**Given task:** Could you quote everything in the listing from the line containing "Given: Click the 10Y tenor label on x-axis" down to the line containing "Looking at the", with both of those lines included and the pictures left out?

**Records:**
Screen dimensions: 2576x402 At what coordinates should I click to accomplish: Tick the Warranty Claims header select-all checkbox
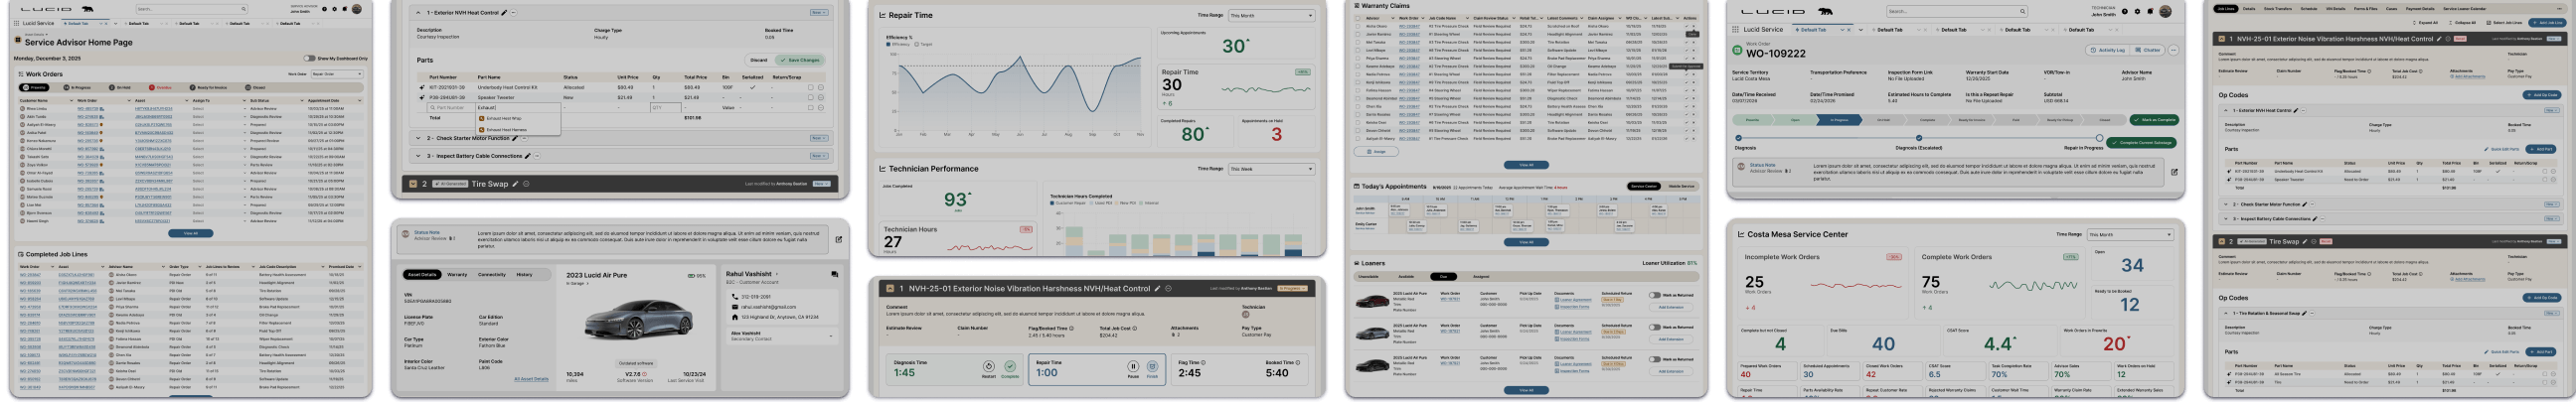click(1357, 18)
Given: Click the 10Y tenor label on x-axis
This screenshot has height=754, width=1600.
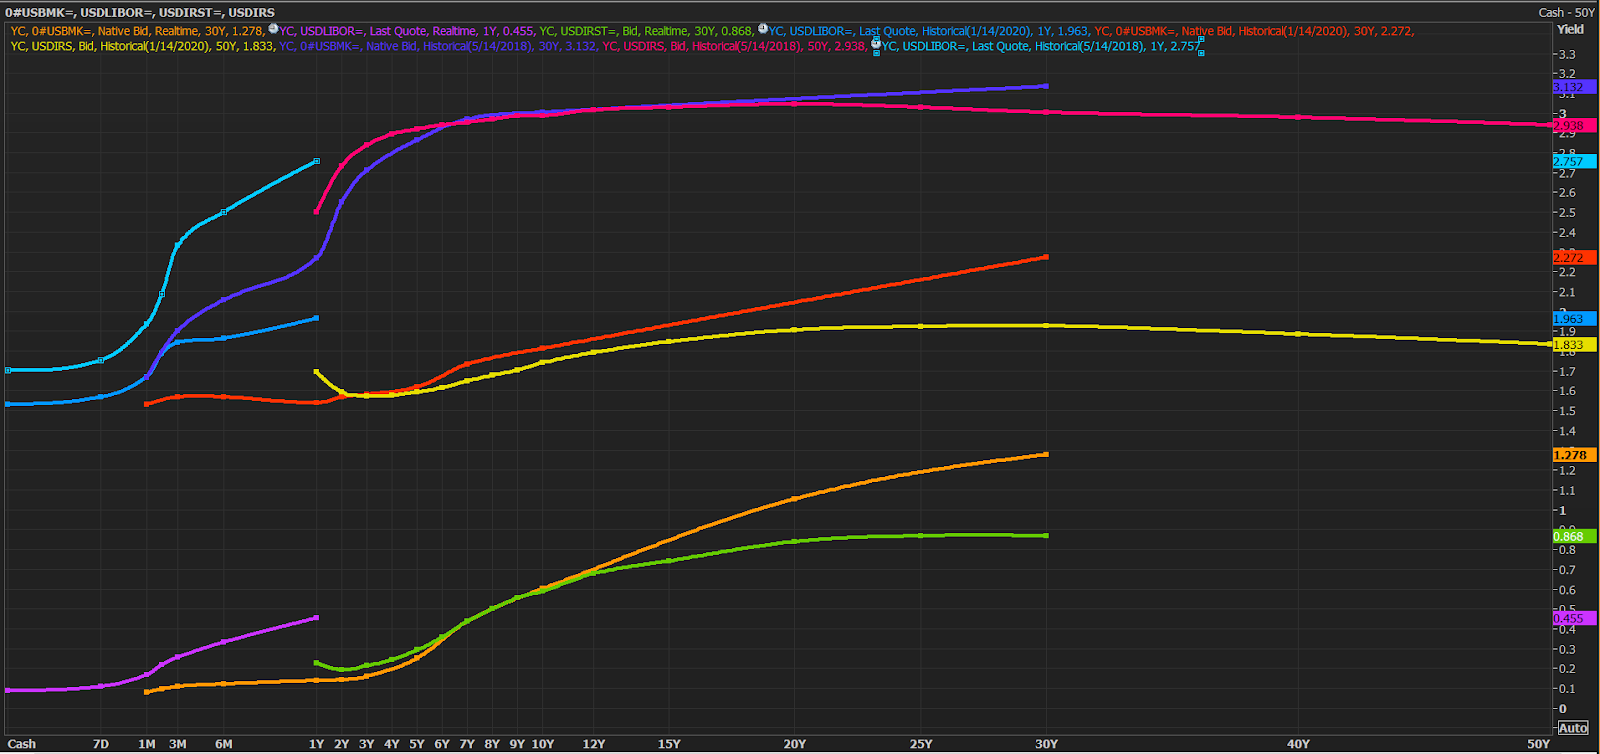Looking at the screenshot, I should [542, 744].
==
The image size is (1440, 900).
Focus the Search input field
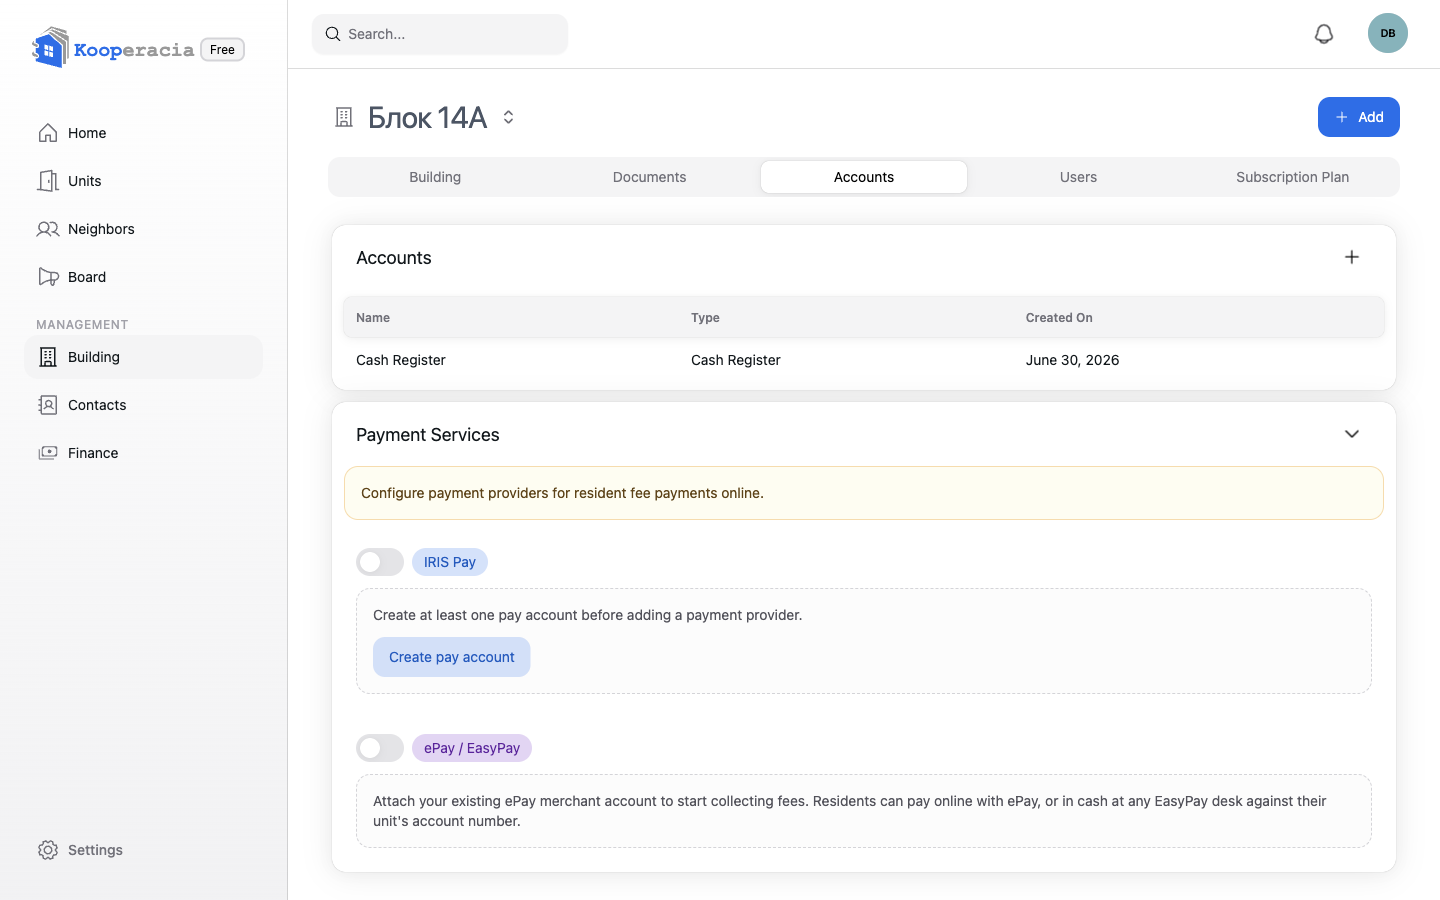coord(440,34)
* * *
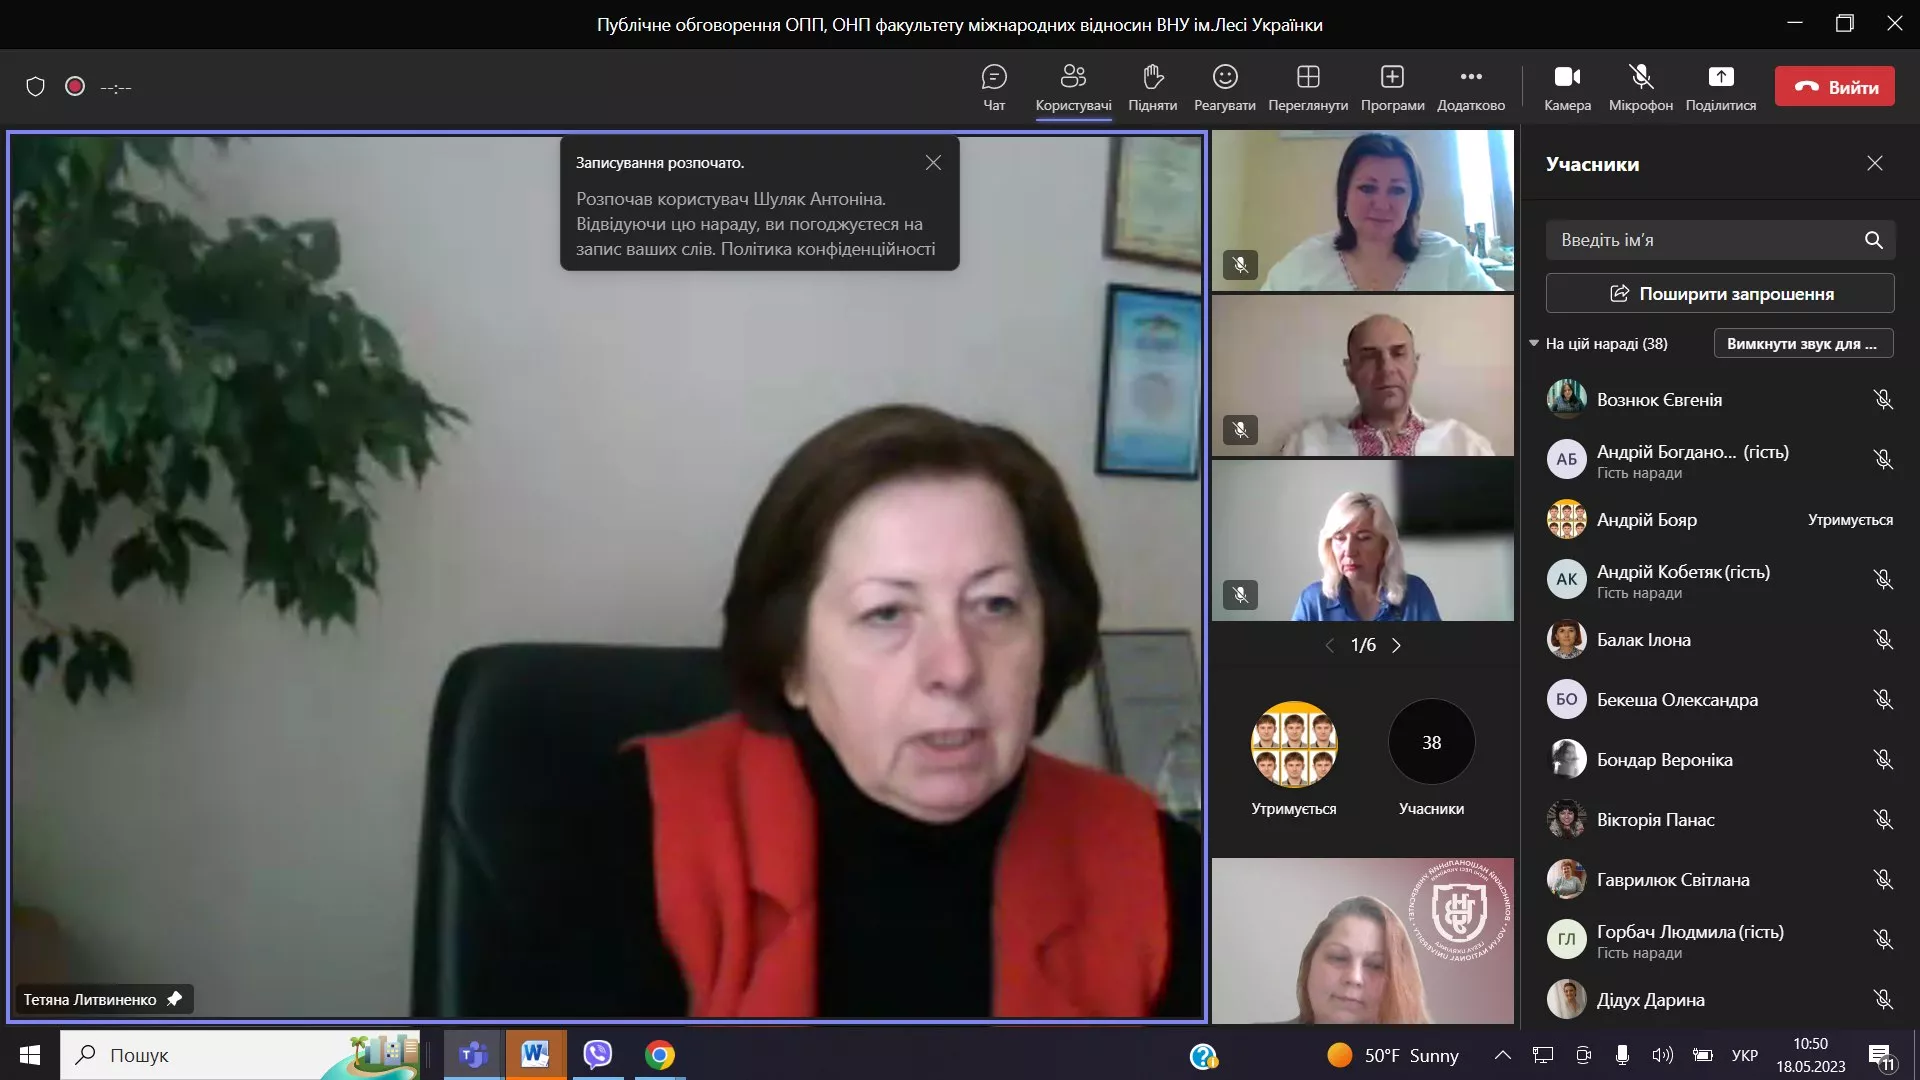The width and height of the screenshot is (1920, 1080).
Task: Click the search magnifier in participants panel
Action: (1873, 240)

**Written response:**
Given: Click the 10Y tenor label on x-axis
This screenshot has height=754, width=1600.
Looking at the screenshot, I should [542, 744].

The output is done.